Though I wonder: was there any talk about AI License Laundering, where a model is trained on FOSS software regardless of license, and then used to produce functionally equivalent software with no license / a different license?

Or more generally about ways for authors, website operators, etc. to opt out from their work being used as AI training data?

@jmaris
Like, it seems to me that as long as AI companies can ignore licenses, ToS, and robots.txt, circumvent user-agent bans and IP address bans, and just scrape all human expression available on the internet until the websites hosting it grind to a halt, and then use that data to train their models to compete with the humans that they got the data from, then the open-source community cannot survive.

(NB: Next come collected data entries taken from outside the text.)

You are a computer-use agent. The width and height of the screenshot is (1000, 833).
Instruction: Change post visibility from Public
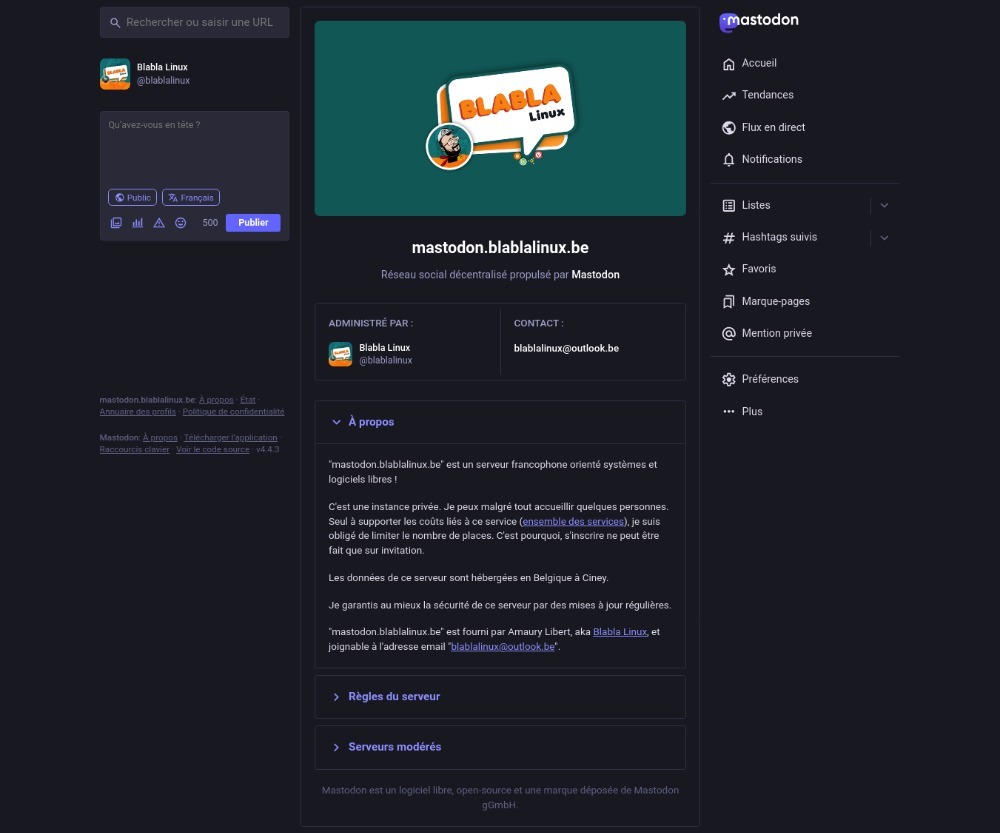[x=132, y=198]
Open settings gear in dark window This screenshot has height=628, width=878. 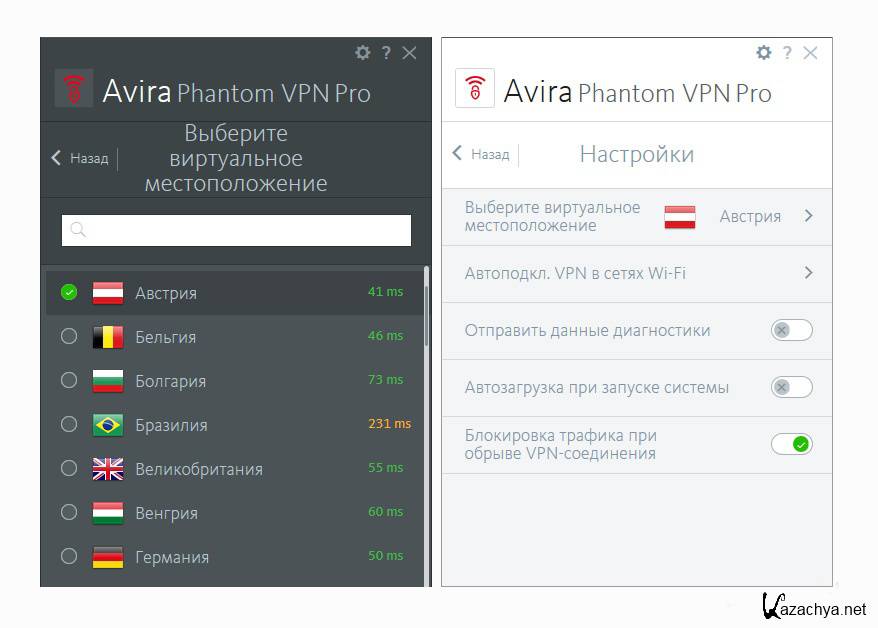(362, 53)
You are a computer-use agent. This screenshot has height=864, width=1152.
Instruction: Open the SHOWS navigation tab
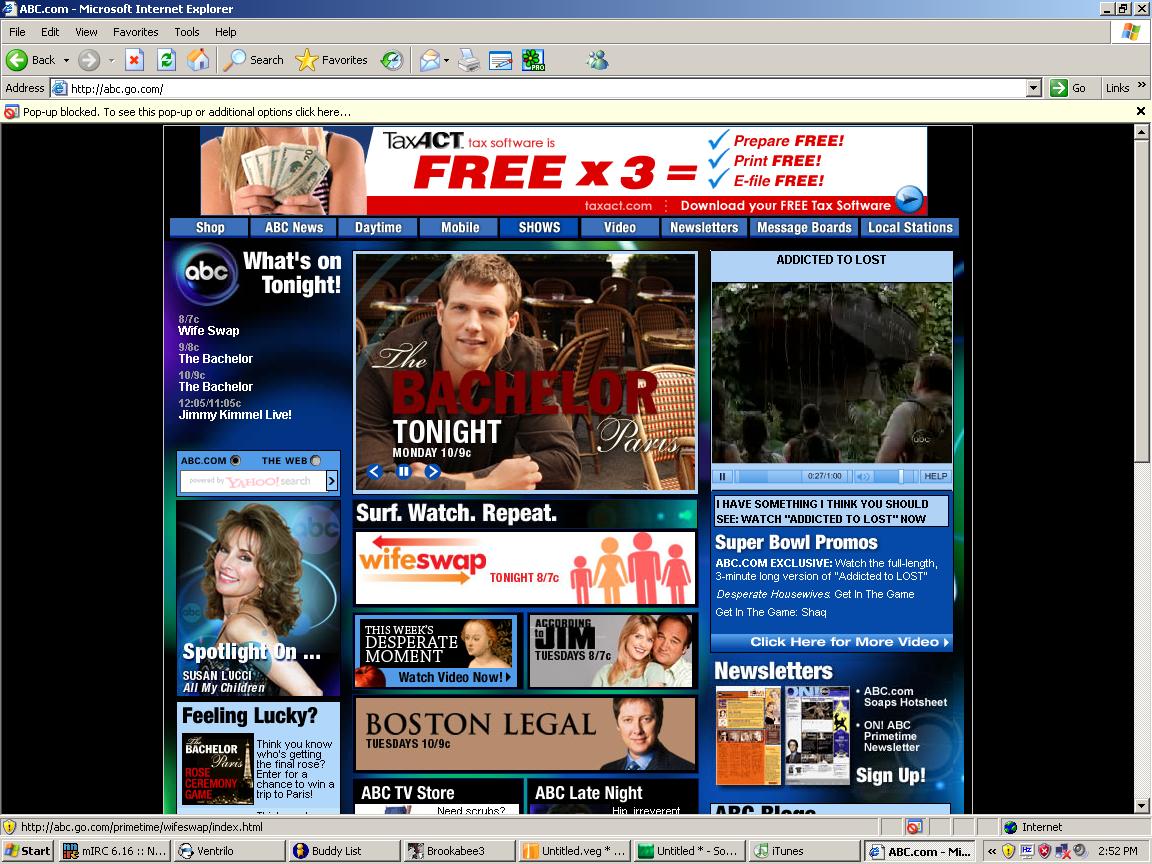click(x=539, y=227)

@wolf480pl @wolf480pl This is a great question, and something i'm pretty worried about. Although in recent weeks, some of my concerns have dissipated. What i have noticed is that licence laundering isn't effective because the benefit of using Open Source in the first place is the community, support and updates.

AI laundered code doesn't get that.

Not to mention, vibe coding doesn't build viable apps.

@jmaris yeah maybe it's not that big of a deal for complex community-maintained software projects.

It does hurt other parts of open internet - like knowledge-sharing forums (eg. stackoverflow, some subreddits, Citroen owners' forum, Half-Life 2 modding forum, etc) where nobody is going to contribute if ChatGPT knows the answer because it scraped it from those forums.

Though I guess that is out of scope for OSI.

@jmaris I'm very guilty of equating EU = nihilistic misanthropic cynicism of all parties but it's great to hear that there is some glimmer of activity of lessening the harms. Hats off for the good work!
@jmaris what about Maple AI?
@F100 I couldn't find much information, but it looks to me like Open Weights AI (don't quote me on that).